== EXTRACTED RECORDS ==

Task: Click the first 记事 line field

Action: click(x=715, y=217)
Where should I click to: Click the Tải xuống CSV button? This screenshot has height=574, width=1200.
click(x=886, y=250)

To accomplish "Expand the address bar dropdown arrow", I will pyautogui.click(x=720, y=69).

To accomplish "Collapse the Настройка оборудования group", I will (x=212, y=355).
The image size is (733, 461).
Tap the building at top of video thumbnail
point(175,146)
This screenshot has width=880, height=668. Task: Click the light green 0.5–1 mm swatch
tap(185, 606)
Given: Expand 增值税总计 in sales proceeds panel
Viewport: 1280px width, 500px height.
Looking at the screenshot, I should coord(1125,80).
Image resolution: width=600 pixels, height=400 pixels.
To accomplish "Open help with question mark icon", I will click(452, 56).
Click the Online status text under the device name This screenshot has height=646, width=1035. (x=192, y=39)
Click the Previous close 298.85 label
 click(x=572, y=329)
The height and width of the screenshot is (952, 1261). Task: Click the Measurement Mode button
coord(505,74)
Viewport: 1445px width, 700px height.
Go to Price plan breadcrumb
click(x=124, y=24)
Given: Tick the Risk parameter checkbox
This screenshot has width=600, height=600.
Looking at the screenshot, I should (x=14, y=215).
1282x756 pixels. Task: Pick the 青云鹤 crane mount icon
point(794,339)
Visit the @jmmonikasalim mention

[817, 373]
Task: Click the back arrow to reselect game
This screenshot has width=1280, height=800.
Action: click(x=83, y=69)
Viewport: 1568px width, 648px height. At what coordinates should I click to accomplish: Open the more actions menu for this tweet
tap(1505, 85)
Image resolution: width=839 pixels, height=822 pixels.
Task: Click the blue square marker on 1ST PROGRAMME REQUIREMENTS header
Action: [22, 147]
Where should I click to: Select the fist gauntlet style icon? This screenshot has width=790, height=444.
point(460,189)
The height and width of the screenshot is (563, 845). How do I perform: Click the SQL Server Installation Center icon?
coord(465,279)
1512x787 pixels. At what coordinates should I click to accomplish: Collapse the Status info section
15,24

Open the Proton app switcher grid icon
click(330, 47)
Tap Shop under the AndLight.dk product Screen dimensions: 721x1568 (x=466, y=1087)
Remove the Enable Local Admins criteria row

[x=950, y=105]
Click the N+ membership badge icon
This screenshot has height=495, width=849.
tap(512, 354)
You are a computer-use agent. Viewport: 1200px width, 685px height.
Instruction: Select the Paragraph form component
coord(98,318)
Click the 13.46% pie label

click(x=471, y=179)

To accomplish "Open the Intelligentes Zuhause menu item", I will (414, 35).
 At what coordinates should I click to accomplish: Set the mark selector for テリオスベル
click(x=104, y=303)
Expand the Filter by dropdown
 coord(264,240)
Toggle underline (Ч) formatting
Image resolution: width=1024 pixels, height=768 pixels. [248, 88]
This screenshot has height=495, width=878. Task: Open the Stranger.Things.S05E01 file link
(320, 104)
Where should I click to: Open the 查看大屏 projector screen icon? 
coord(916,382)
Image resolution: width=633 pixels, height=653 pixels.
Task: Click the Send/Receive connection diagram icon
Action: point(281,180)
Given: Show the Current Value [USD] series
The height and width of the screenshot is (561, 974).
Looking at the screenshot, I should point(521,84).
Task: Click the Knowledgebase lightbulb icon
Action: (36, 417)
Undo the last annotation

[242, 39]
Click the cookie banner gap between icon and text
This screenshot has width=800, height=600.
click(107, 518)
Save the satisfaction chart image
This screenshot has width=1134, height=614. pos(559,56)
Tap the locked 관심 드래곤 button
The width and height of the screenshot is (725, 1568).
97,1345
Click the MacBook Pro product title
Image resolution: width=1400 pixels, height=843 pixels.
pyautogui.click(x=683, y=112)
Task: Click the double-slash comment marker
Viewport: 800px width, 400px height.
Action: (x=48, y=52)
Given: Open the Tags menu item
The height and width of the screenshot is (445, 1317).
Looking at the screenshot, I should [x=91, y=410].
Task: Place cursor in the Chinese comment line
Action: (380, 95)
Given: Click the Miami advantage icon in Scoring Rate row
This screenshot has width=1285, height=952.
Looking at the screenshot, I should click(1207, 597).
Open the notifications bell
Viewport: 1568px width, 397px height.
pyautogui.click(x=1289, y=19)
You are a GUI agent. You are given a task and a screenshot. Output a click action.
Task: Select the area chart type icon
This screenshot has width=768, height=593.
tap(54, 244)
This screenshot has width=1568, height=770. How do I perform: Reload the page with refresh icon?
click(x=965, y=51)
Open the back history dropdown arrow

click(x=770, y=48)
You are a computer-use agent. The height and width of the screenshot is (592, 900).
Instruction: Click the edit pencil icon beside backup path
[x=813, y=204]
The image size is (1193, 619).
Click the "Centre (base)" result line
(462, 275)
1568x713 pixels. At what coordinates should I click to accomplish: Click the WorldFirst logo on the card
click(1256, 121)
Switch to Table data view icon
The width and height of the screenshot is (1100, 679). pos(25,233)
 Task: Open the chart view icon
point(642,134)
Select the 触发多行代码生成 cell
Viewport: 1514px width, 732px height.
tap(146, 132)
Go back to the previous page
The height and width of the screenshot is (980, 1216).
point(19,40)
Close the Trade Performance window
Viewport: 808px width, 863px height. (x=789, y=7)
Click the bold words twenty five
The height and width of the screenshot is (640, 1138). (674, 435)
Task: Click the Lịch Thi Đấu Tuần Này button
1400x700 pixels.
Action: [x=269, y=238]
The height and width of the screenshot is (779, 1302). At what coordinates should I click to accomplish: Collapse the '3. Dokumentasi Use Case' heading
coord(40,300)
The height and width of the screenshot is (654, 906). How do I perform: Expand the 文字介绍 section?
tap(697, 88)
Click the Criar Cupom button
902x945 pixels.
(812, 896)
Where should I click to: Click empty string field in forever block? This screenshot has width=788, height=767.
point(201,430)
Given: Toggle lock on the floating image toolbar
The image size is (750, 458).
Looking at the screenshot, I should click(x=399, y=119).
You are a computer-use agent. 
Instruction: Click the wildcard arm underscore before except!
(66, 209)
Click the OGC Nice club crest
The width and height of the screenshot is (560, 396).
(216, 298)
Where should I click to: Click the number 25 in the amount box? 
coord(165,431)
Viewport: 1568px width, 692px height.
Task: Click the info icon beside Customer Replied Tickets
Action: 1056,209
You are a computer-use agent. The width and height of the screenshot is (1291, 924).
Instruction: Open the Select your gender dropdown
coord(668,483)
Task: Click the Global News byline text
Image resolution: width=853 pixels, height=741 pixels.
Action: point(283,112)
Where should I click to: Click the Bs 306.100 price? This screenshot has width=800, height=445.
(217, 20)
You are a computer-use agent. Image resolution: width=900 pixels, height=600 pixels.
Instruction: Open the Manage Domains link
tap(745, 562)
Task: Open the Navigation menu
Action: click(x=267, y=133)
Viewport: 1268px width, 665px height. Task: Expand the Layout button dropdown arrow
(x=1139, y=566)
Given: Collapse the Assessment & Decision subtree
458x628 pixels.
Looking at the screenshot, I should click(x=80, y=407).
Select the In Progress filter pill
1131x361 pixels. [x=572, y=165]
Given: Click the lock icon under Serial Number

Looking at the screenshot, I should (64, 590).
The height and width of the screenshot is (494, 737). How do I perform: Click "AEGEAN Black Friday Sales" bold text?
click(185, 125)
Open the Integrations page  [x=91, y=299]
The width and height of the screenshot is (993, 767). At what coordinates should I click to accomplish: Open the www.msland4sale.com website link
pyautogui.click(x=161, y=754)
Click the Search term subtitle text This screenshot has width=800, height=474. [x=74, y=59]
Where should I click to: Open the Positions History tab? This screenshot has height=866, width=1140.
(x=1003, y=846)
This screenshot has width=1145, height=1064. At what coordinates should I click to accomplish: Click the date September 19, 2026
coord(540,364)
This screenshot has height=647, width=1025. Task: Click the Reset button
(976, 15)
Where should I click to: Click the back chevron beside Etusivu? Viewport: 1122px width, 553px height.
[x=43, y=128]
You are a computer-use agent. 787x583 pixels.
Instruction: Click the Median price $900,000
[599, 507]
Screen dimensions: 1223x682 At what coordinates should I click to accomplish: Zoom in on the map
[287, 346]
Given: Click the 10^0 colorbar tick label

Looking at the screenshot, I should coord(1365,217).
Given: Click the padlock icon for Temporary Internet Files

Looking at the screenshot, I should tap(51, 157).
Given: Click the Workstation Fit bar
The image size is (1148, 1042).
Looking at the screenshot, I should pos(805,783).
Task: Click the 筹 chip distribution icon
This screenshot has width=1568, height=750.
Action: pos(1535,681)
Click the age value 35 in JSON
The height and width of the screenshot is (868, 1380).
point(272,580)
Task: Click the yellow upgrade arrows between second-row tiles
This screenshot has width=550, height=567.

===

YOUR GOAL — From the line containing "Given: Click the padlock" to the final line of the data above, transcribe every line exactly and nothing more.

SOLUTION FOR THIS PROBLEM —
Given: Click the padlock icon for Temporary Internet Files

Looking at the screenshot, I should tap(51, 157).
Given: Click the Workstation Fit bar
The image size is (1148, 1042).
Looking at the screenshot, I should pos(805,783).
Task: Click the 筹 chip distribution icon
This screenshot has width=1568, height=750.
Action: pos(1535,681)
Click the age value 35 in JSON
The height and width of the screenshot is (868, 1380).
point(272,580)
Task: Click the yellow upgrade arrows between second-row tiles
This screenshot has width=550, height=567.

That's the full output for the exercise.